* [Provided information]:
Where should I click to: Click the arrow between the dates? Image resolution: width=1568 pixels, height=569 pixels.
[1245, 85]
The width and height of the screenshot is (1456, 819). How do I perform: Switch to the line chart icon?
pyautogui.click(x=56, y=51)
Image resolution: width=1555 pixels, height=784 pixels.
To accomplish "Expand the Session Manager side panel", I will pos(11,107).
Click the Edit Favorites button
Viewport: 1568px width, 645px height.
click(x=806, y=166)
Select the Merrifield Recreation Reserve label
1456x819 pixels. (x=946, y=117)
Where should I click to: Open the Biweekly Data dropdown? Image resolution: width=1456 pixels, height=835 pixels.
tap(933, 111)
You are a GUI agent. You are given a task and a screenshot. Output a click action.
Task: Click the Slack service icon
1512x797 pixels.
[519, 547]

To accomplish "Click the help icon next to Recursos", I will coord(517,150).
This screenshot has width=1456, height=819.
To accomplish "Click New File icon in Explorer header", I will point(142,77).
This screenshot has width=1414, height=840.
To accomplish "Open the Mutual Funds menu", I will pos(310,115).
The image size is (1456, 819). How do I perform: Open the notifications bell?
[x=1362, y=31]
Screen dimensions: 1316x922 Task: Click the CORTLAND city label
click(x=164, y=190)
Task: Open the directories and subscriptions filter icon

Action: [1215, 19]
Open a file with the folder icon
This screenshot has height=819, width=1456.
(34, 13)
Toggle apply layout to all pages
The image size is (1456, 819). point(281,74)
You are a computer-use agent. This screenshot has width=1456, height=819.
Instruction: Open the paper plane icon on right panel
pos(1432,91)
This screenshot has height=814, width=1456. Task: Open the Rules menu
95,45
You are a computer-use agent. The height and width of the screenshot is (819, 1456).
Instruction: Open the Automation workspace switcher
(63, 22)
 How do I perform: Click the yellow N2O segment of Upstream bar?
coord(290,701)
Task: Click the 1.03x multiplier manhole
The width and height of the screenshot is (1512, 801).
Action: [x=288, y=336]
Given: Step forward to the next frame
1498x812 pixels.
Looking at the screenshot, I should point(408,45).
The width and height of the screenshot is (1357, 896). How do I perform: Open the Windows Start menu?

* [What this task involves]: Using the listing above, reproduce each line without omission.

* [Worked solution]:
Where should I click to: Click the arrow between the dates? Image resolution: width=1568 pixels, height=569 pixels.
[1245, 85]
The width and height of the screenshot is (1456, 819). How do I perform: Switch to the line chart icon?
pyautogui.click(x=56, y=51)
Image resolution: width=1555 pixels, height=784 pixels.
To accomplish "Expand the Session Manager side panel", I will pos(11,107).
Click the Edit Favorites button
Viewport: 1568px width, 645px height.
click(x=806, y=166)
Select the Merrifield Recreation Reserve label
1456x819 pixels. (x=946, y=117)
Where should I click to: Open the Biweekly Data dropdown? Image resolution: width=1456 pixels, height=835 pixels.
tap(933, 111)
You are a GUI agent. You are given a task and a screenshot. Output a click action.
Task: Click the Slack service icon
1512x797 pixels.
[519, 547]

To accomplish "Click the help icon next to Recursos", I will coord(517,150).
This screenshot has width=1456, height=819.
To accomplish "Click New File icon in Explorer header", I will point(142,77).
This screenshot has width=1414, height=840.
To accomplish "Open the Mutual Funds menu", I will pos(310,115).
The image size is (1456, 819). How do I perform: Open the notifications bell?
[x=1362, y=31]
Screen dimensions: 1316x922 Task: Click the CORTLAND city label
click(x=164, y=190)
Task: Open the directories and subscriptions filter icon

Action: [1215, 19]
Open a file with the folder icon
This screenshot has height=819, width=1456.
(34, 13)
Toggle apply layout to all pages
The image size is (1456, 819). point(281,74)
You are a computer-use agent. This screenshot has width=1456, height=819.
Instruction: Open the paper plane icon on right panel
pos(1432,91)
This screenshot has height=814, width=1456. Task: Open the Rules menu
95,45
You are a computer-use agent. The height and width of the screenshot is (819, 1456).
Instruction: Open the Automation workspace switcher
(63, 22)
 How do I perform: Click the yellow N2O segment of Upstream bar?
coord(290,701)
Task: Click the 1.03x multiplier manhole
The width and height of the screenshot is (1512, 801).
Action: [x=288, y=336]
Given: Step forward to the next frame
1498x812 pixels.
Looking at the screenshot, I should point(408,45).
The width and height of the screenshot is (1357, 896). How do I perform: Open the Windows Start menu?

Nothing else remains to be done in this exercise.